Understanding Chunks

DataSift's massively parallel architecture allows us to divide an Historics query into a collection of smaller tasks and run them simultaneously to give you the highest performance possible. Each of these smaller tasks acts on a "chunk" of data.

In the case of Historics, a chunk is a 24 hour period measured from midnight to midnight, UTC. In this case, if you create an Historics query that begins at 4pm UTC on one day and ends at 10am UTC the following day, it will run for 8 hours in one chunk and 10 hours in another.

Let's look at another example. Suppose you write CSDL code to look for mentions of a new beverage, Data Cola:

interaction.content contains "Data Cola"

and you want to run that from January 1, 2016 to Jan 31, 2016.

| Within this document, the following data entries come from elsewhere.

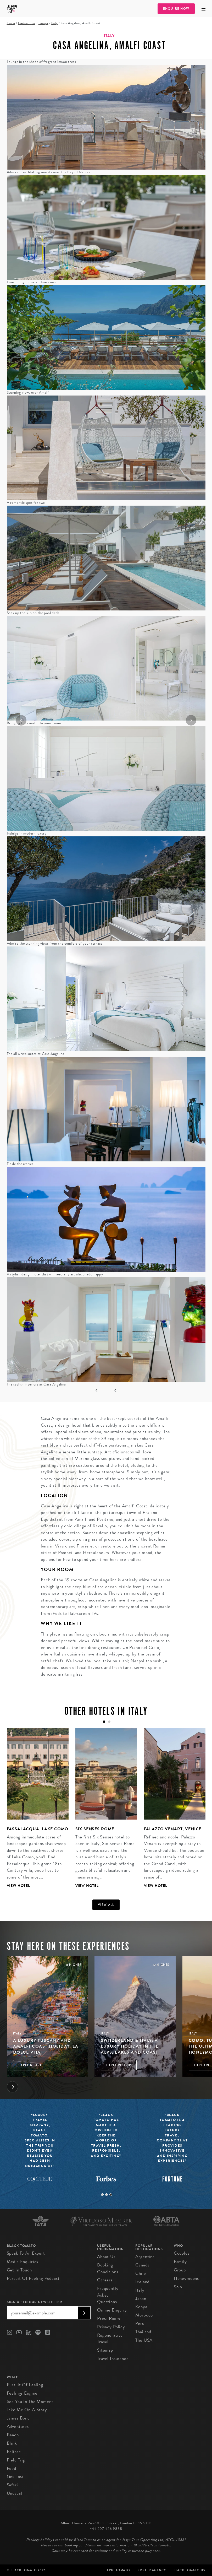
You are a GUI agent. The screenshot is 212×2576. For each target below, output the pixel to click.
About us (106, 2256)
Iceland (142, 2282)
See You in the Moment (30, 2401)
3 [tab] (110, 2194)
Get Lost (15, 2476)
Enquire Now (176, 8)
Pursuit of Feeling (25, 2385)
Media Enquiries (22, 2261)
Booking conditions (107, 2268)
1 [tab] (102, 2194)
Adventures (18, 2426)
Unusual (14, 2493)
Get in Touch (19, 2270)
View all (106, 1904)
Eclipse (14, 2451)
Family (180, 2261)
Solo (178, 2286)
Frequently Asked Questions (108, 2295)
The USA (144, 2340)
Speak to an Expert (26, 2253)
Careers (105, 2280)
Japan (140, 2298)
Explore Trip (31, 2065)
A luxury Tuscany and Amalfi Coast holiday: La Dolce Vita (46, 2046)
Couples (181, 2253)
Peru (139, 2323)
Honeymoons (186, 2278)
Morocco (144, 2315)
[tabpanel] (34, 1812)
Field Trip (16, 2460)
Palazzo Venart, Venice (173, 1829)
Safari (12, 2485)
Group (180, 2270)
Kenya (141, 2306)
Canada (142, 2265)
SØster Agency (152, 2570)
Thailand (143, 2332)
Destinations (26, 23)
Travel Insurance (113, 2358)
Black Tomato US (189, 2570)
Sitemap (105, 2350)
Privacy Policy (111, 2327)
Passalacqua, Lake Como (38, 1829)
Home (11, 23)
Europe (43, 23)
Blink (12, 2443)
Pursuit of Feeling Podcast (33, 2278)
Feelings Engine (22, 2393)
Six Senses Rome (94, 1829)
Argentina (145, 2256)
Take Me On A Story (27, 2409)
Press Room (108, 2318)
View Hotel (18, 1885)
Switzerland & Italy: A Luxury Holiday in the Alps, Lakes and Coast (130, 2046)
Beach (13, 2435)
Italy (54, 23)
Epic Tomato (118, 2570)
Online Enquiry (112, 2310)
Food (11, 2468)
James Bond (18, 2418)
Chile (140, 2273)
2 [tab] (106, 2194)
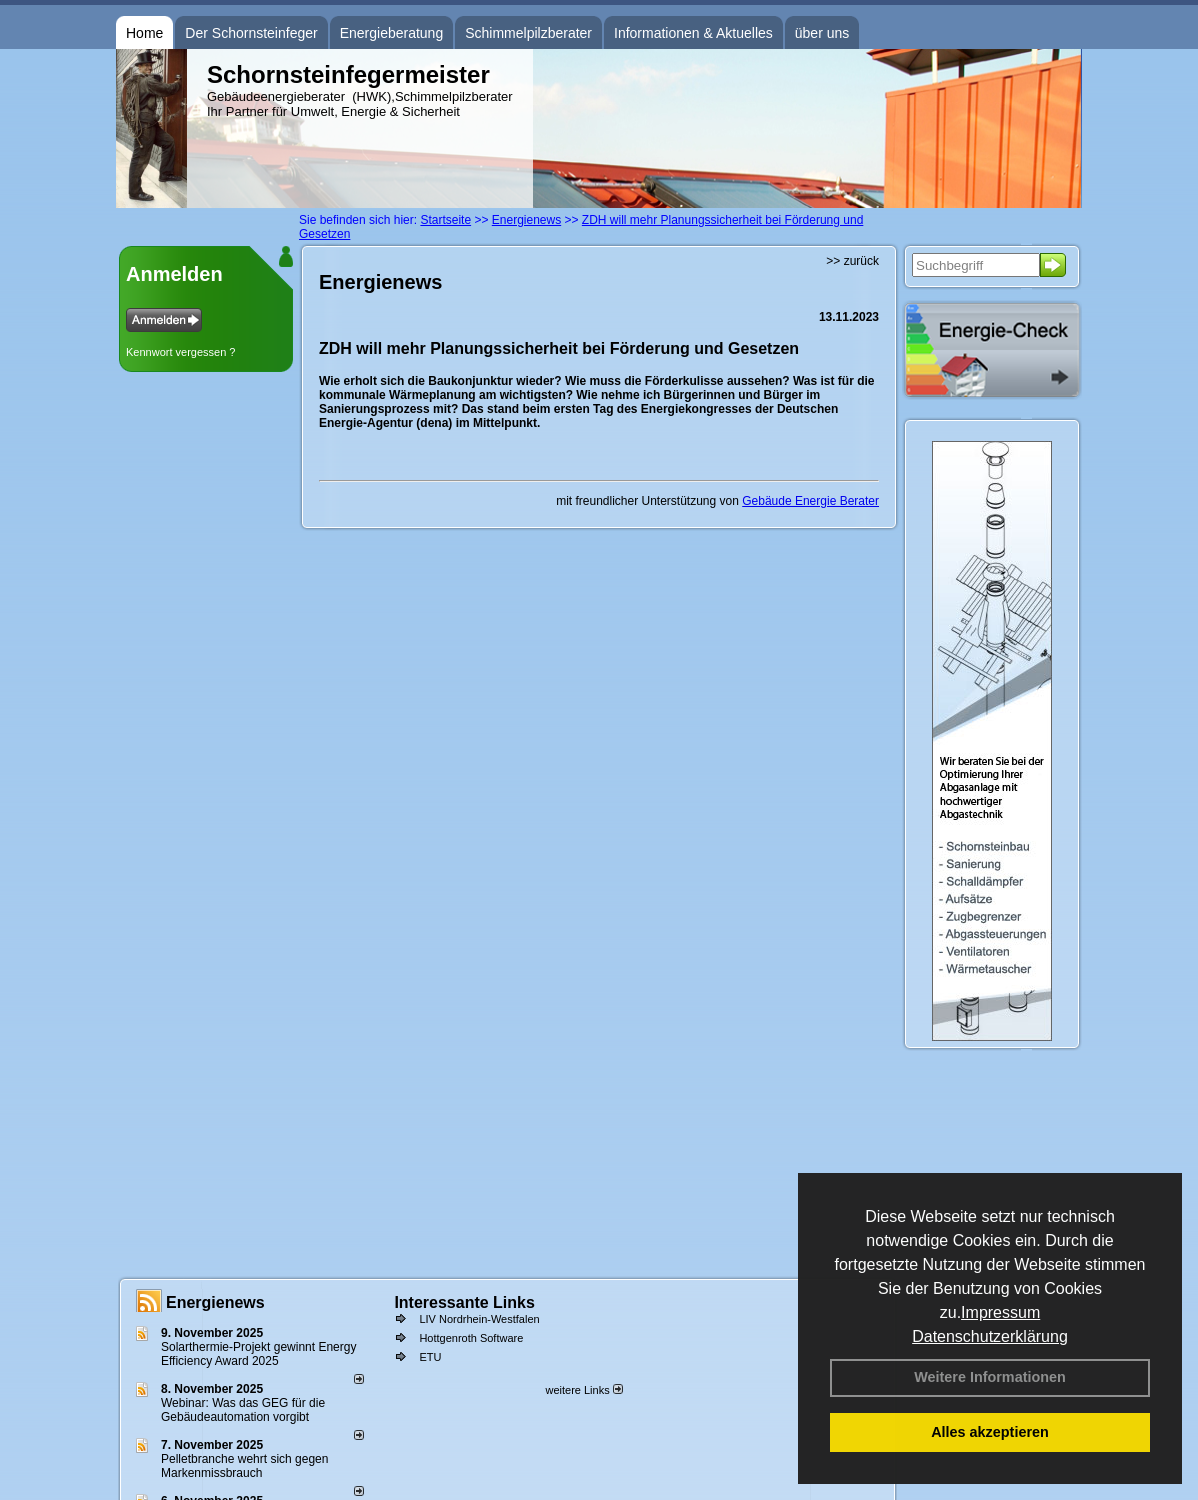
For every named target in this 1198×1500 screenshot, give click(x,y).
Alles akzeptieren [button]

You send that CSDL to the /historics/prepare endpoint and you create an Historics query that begins at one second past midnight on January 1 and ends at midnight on January 31. If the chunk size is one day, DataSift will create 31 chunks and process one entire day of your query in each chunk.

Each of these 31 tasks runs in parallel, so DataSift delivers the data from each day as soon as DataSift finds it. As a consequence, the sequence in which it reaches you is not chronological.

To determine the progress of a parallel Historics query, hit the /historics/get endpoint and specify the Historics id of your Historics query (the id that you received when you hit the /historics/prepare endpoint. You can call the historics/get endpoint without specifying an Historics id but, if you do, it will not return information about chunks.